As discussed above on mixture priors, the first step is to understand the problem when we have a normal likelihood and a Laplace (double exponential) prior centered on \(0\)

\[ \begin{array}{l} z|\mu \sim N(\mu, s^2)\\ g_\lambda(\mu) = \frac\lambda 2e^{-\lambda|\mu|} \end{array} \]

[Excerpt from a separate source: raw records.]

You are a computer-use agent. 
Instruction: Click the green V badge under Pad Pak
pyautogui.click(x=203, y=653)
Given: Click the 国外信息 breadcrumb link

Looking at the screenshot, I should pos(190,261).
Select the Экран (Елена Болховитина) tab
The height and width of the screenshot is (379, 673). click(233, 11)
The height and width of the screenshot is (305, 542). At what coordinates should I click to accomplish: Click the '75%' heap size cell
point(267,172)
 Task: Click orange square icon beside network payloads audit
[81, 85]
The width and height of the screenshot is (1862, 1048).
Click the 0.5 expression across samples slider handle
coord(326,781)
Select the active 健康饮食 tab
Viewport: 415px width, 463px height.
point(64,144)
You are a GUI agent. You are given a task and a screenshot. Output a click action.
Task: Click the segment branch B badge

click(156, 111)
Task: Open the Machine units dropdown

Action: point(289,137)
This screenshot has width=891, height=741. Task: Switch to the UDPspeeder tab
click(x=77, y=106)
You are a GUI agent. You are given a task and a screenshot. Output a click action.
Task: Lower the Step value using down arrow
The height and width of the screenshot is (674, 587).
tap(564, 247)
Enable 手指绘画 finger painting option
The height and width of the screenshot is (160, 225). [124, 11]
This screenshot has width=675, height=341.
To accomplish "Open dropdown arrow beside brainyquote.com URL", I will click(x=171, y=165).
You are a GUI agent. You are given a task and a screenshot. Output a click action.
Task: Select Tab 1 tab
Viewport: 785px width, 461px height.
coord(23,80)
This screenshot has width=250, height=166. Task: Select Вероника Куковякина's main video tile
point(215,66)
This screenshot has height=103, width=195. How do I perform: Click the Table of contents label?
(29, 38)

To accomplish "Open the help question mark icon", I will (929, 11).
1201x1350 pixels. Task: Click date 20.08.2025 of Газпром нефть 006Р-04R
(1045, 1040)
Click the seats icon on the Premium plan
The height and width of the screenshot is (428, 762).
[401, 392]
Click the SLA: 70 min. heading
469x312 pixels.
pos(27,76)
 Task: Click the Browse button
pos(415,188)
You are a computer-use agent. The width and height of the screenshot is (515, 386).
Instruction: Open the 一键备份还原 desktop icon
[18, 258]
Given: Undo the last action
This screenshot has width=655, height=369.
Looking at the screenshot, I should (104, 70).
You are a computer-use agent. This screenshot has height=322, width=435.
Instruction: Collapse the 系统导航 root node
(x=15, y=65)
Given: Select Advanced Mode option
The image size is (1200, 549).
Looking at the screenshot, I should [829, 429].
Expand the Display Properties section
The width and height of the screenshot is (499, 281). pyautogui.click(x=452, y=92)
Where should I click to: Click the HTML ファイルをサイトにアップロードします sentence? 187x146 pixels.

The result can be written out analytically but not as nice as in the normal likelihood and normal prior case. First the marginal density

\[ f_\lambda(z) = [N(0, s^2) * g](z) = \int_{-\infty}^\infty\frac{1}{\sqrt{2\pi}s}e^{-\frac{(z - \mu)^2}{2s^2}}\frac\lambda 2e^{-\lambda|\mu|}d\mu =\frac\lambda2e^{\frac{\lambda^2s^2}{2}}(F_\lambda(z) + F_\lambda(-z)) \]

where

\[ F_\lambda(z) = e^{\lambda z}\Phi(-\frac1s(z + \lambda s^2)) \]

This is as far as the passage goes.